Exercise directions → The answer must be an exact copy of the lines from the one with "Given: Click the log Size 2953 bytes label" through the final line of the records below, with no pictures.

[Stored items]
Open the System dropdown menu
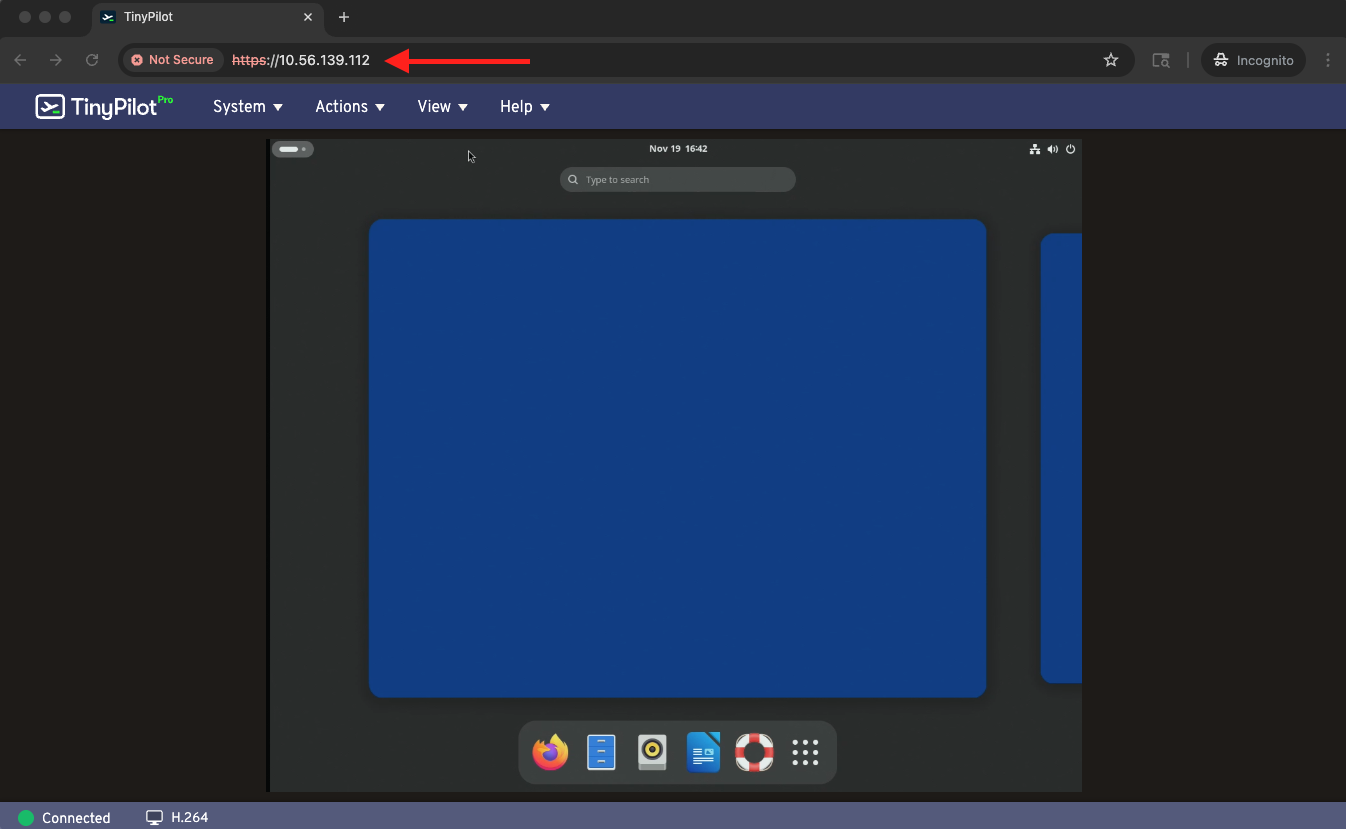The width and height of the screenshot is (1346, 829). (x=247, y=106)
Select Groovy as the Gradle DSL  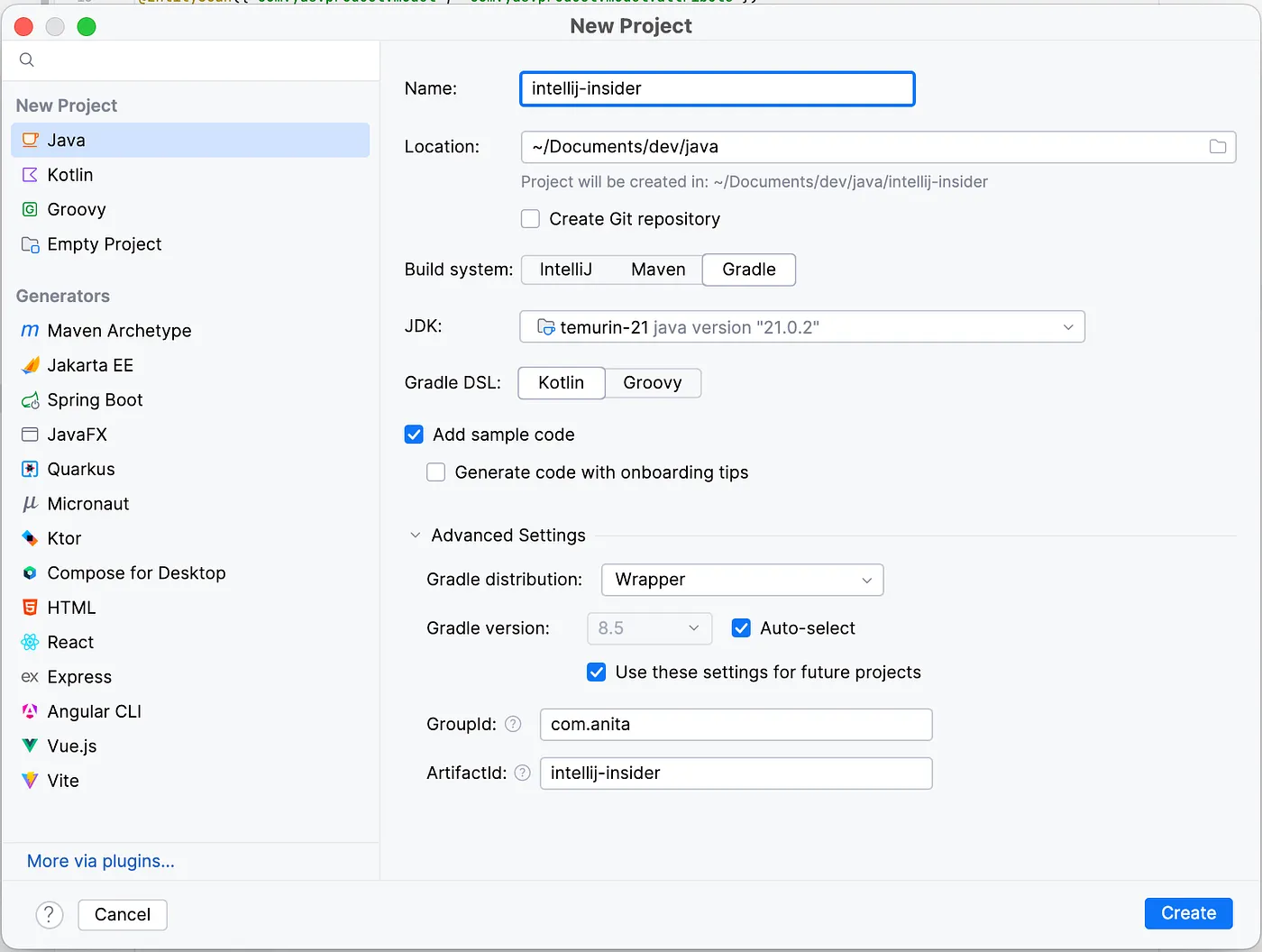coord(653,382)
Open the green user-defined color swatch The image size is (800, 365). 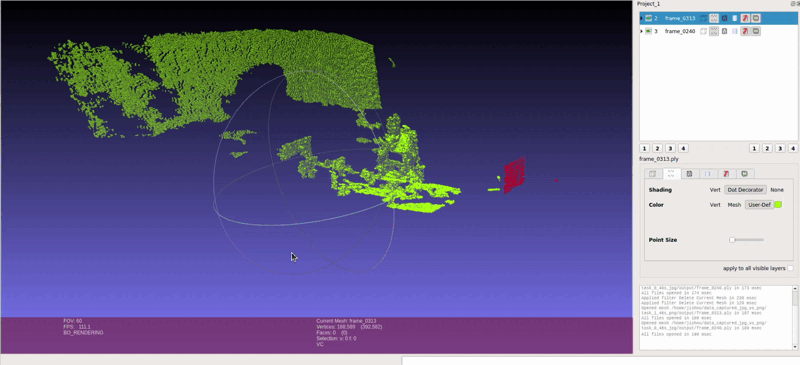[778, 205]
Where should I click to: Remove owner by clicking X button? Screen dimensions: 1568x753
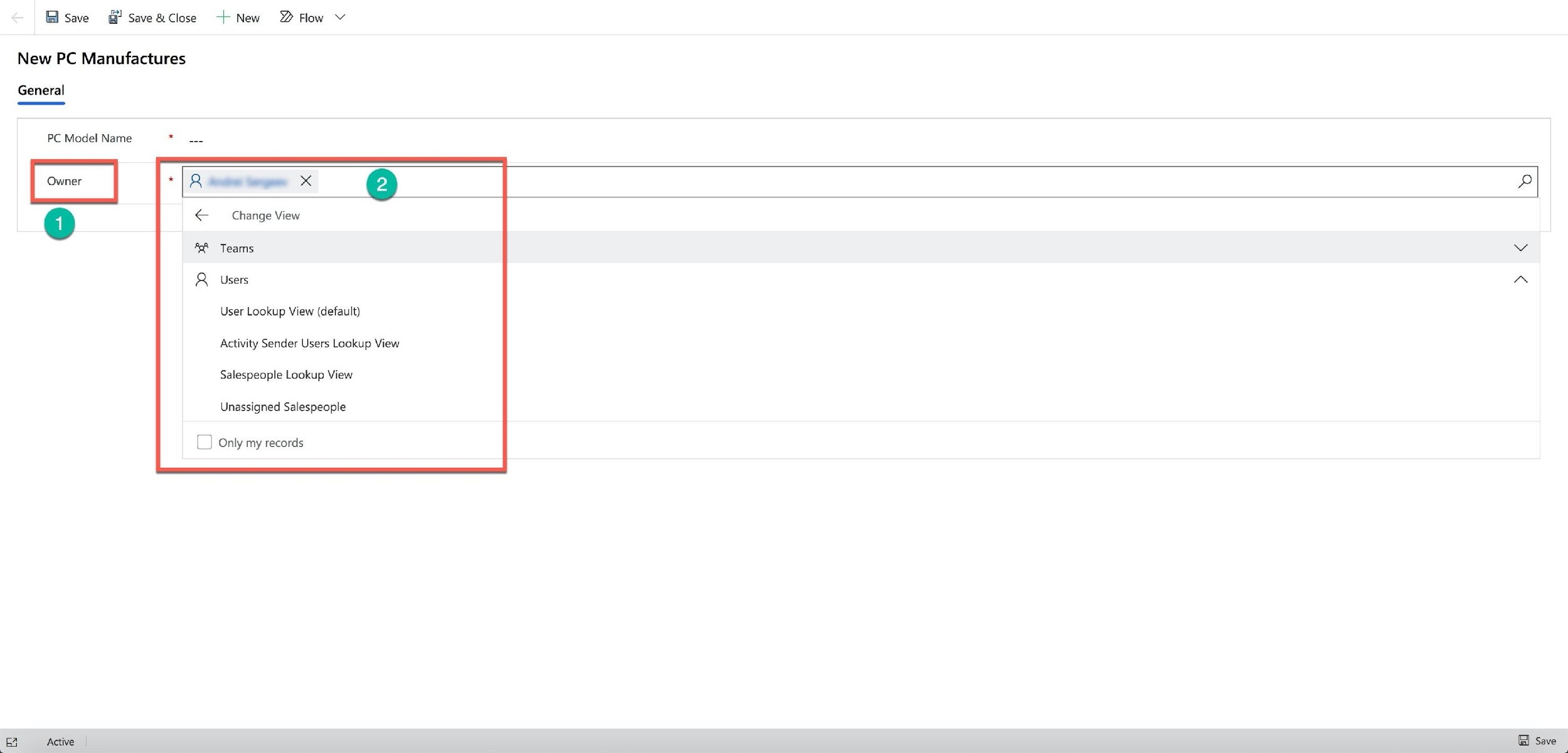[x=306, y=180]
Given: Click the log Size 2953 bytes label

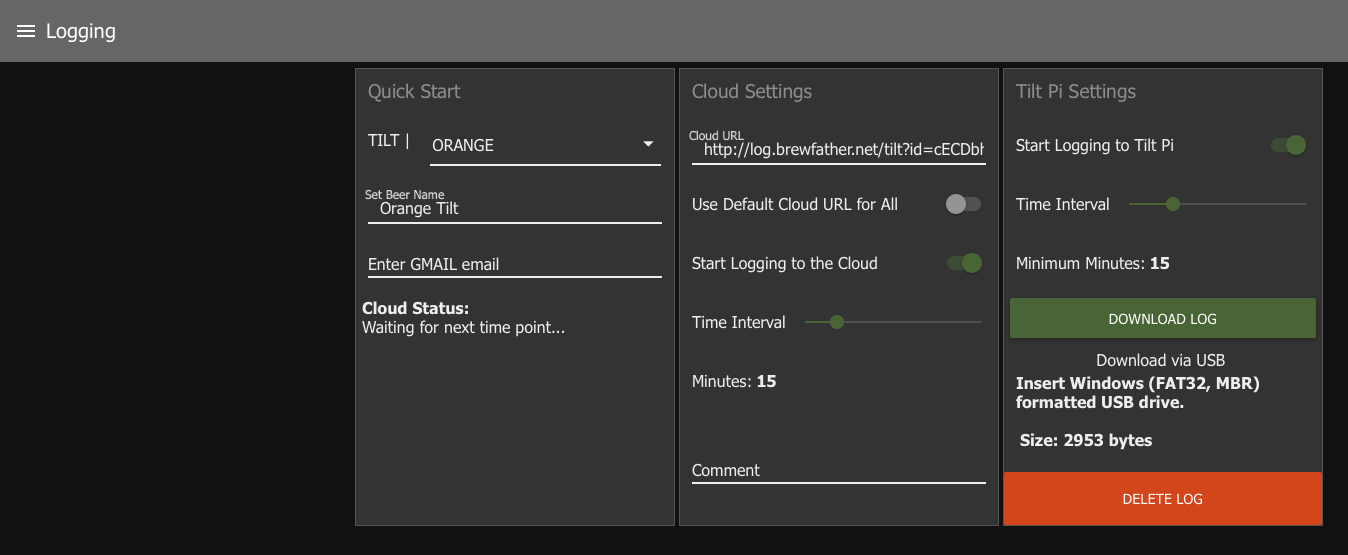Looking at the screenshot, I should tap(1086, 440).
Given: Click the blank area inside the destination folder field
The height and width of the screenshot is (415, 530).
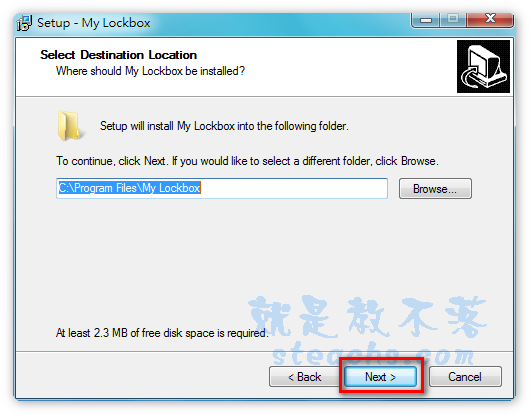Looking at the screenshot, I should click(x=294, y=188).
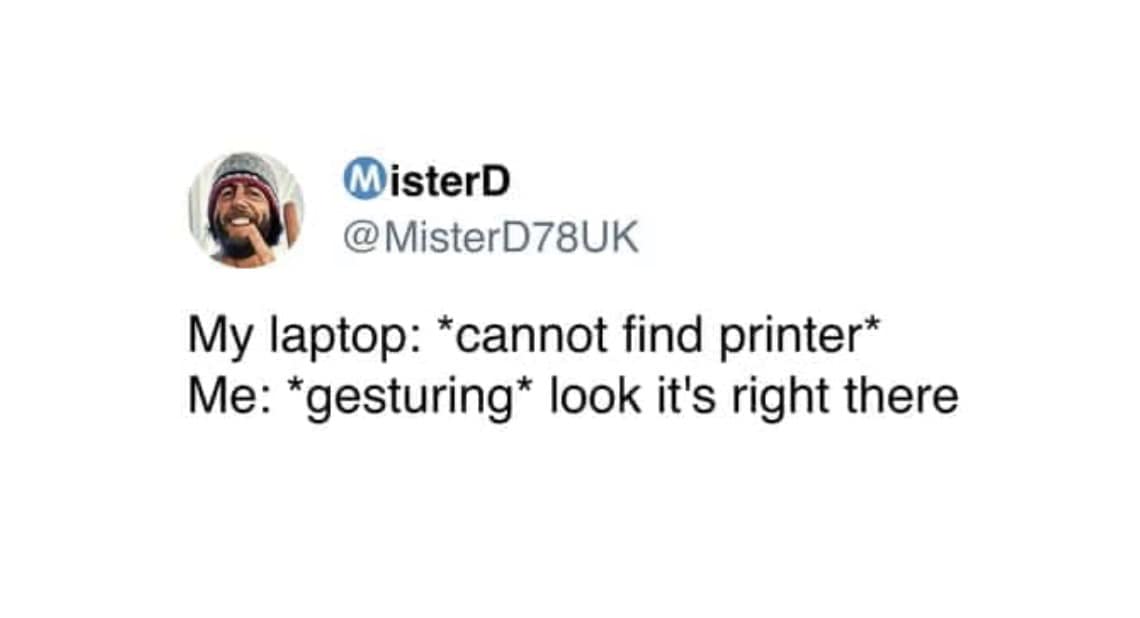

Answer section →
Given: Click the log Size 2953 bytes label

Looking at the screenshot, I should tap(1086, 440).
Given: Click the blank area inside the destination folder field
The height and width of the screenshot is (415, 530).
Looking at the screenshot, I should click(x=294, y=188).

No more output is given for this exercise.